Saved data entries:
⟨

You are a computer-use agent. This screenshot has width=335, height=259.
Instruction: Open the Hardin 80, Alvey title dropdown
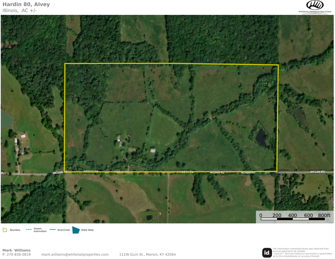[26, 4]
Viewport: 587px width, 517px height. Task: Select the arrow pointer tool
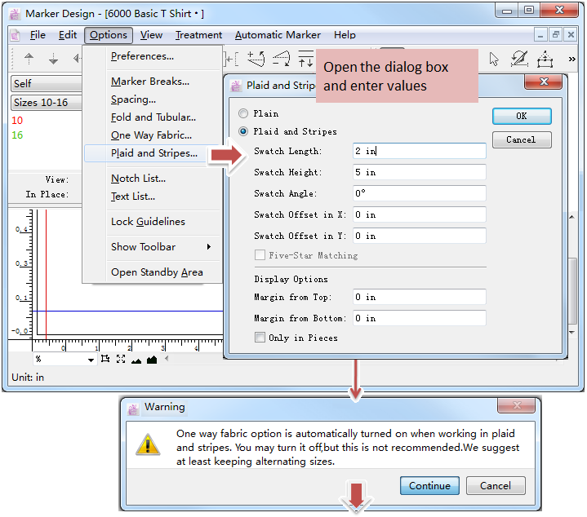(493, 59)
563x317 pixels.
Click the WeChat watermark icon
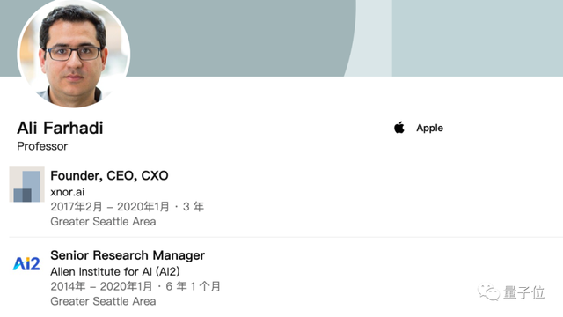tap(488, 292)
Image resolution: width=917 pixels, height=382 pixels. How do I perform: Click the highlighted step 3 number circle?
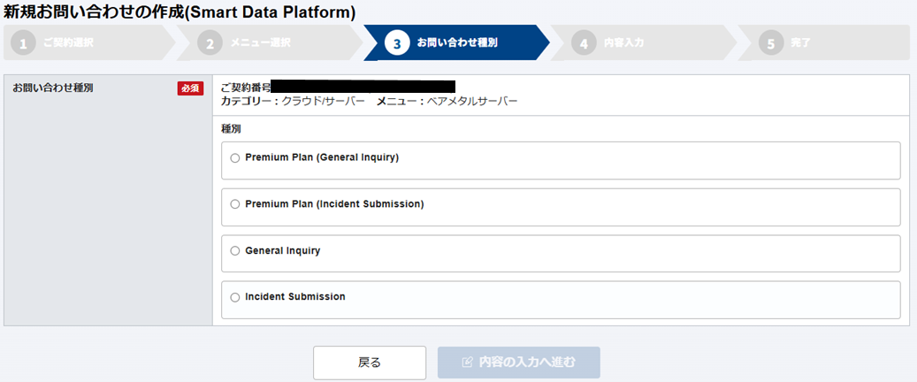[x=397, y=42]
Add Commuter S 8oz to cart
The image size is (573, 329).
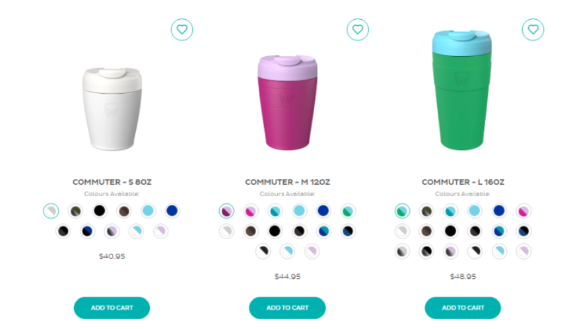(x=112, y=308)
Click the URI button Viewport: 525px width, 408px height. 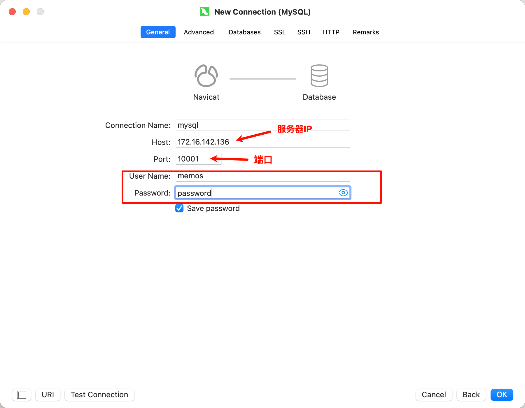tap(48, 395)
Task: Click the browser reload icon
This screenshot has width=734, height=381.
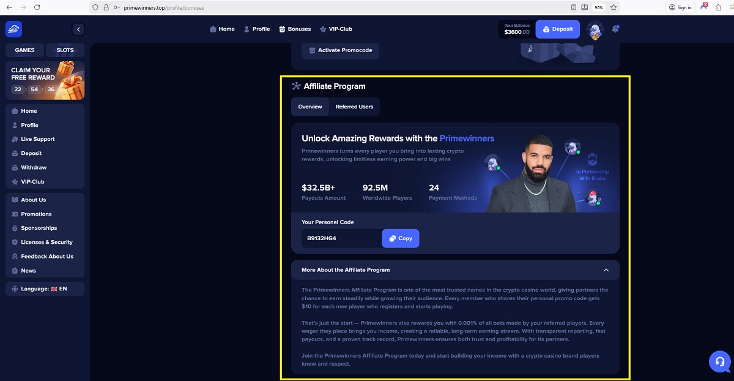Action: point(37,7)
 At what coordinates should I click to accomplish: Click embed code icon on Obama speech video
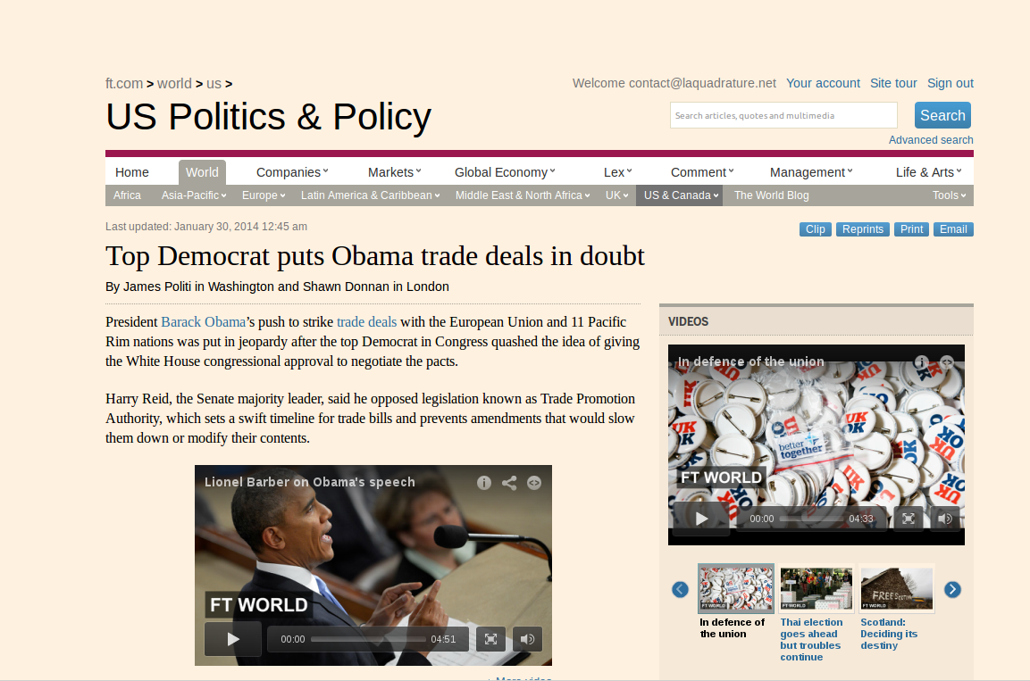click(534, 483)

⟩

Assignment
Print exactly the first line of the entries and every line after it through the one that contains "Add Commuter S 8oz to cart", leaving the pictures out.

Expected output
You are a computer-use agent. This screenshot has width=335, height=259.
Instruction: Open the Hardin 80, Alvey title dropdown
[26, 4]
Viewport: 587px width, 517px height. Task: Select the arrow pointer tool
(493, 59)
563x317 pixels.
Click the WeChat watermark icon
tap(488, 292)
Image resolution: width=917 pixels, height=382 pixels. How do I perform: Click the highlighted step 3 number circle?
[x=397, y=42]
Add Commuter S 8oz to cart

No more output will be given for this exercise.